The Alliance for Social Equity and Public Accountability (ASEPA) in an undated letter signed by the Executive Director Mensah Thompson petitioned the President to invoke provisions of Article 146 of the 1992 Constitution to commence impeachment proceedings against the Chief Justice: Article 146 (10) states: “Where a petition has been referred to a committee under this article, the President may (a) in the case of the Chief Justice, acting in accordance with the advice of the Council of State, by warrant signed by him to suspend the Chief Justice”. ASEPA had sent a similar petition to the CHRAJ.

Various people had commented on the allegation. Gary Nimako wondered why ASEPA would seek the removal of the Chief Justice on a whimsical ground of hearsay. He added: “Mensah Thompson must be very careful. It is a shame that he is trying to disgrace the court. How does he expect the Chief Justice to be removed from office based on hearsay? Does he think we are joking in this country?” Charles Wereko Brobbey, Chief Policy Analyst and one time CEO of the Volta River Authority (VRA) noted: “Their (NDC) call for a commission of enquiry allegations against the CJ, is just politics and must be dismissed. If the chief had come out to say that the CJ demanded the said amount from him, then this matter would have demanded more merit but as it is, it is hearsay, and it should be dismissed.”

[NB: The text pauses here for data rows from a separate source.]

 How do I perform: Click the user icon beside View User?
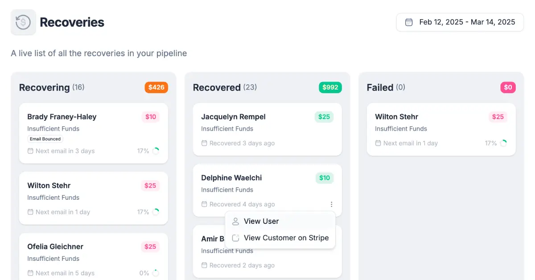(236, 221)
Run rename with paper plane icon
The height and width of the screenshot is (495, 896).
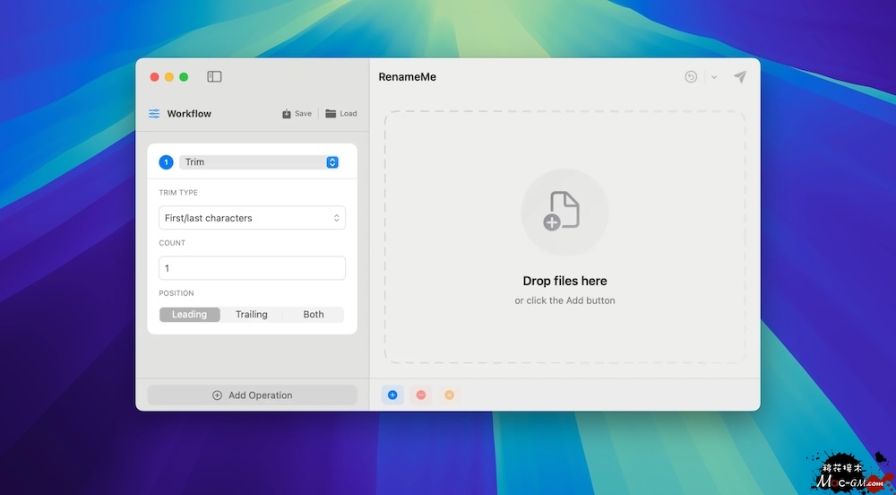(x=740, y=77)
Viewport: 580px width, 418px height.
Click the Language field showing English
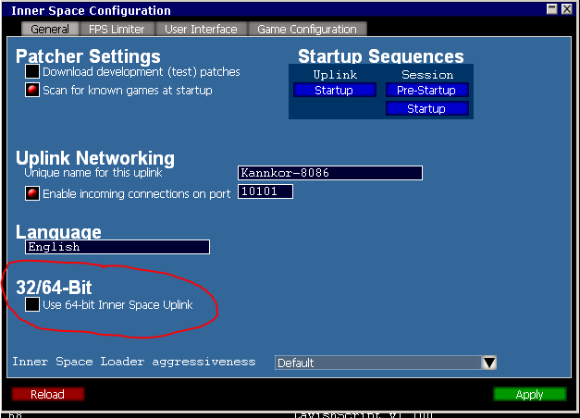[117, 247]
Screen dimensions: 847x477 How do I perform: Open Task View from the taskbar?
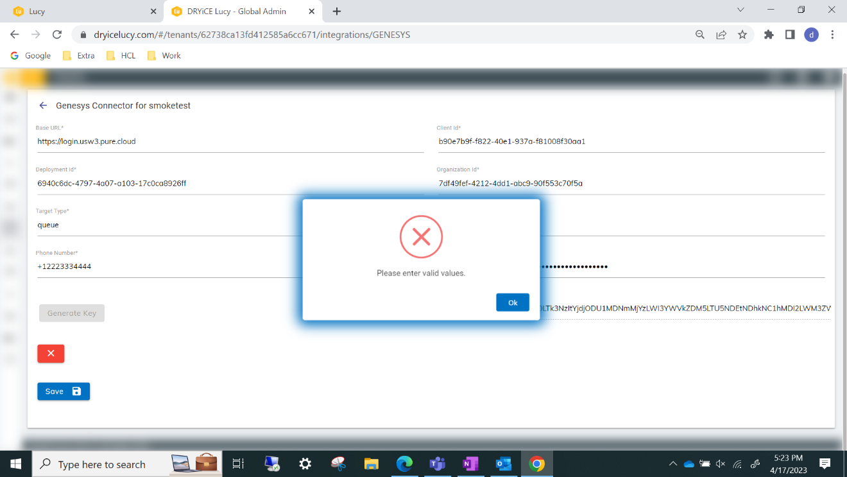tap(238, 464)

As stated before, Section 117 of the Evidence Act (NRCD 323) says “Hearsay evidence is not admissible, except as otherwise provided by this Act or any other enactment or by the agreement of the parties”.

Kofi Bentil, the Deputy Director of IMANI noted: “This matter is an issue simply because a very reckless lawyer has mentioned the name of the CJ…This is a very small matter of you and your client… and you invite a huge problem… Anybody who knows our present CJ will have no doubt that this is a mere fabrication.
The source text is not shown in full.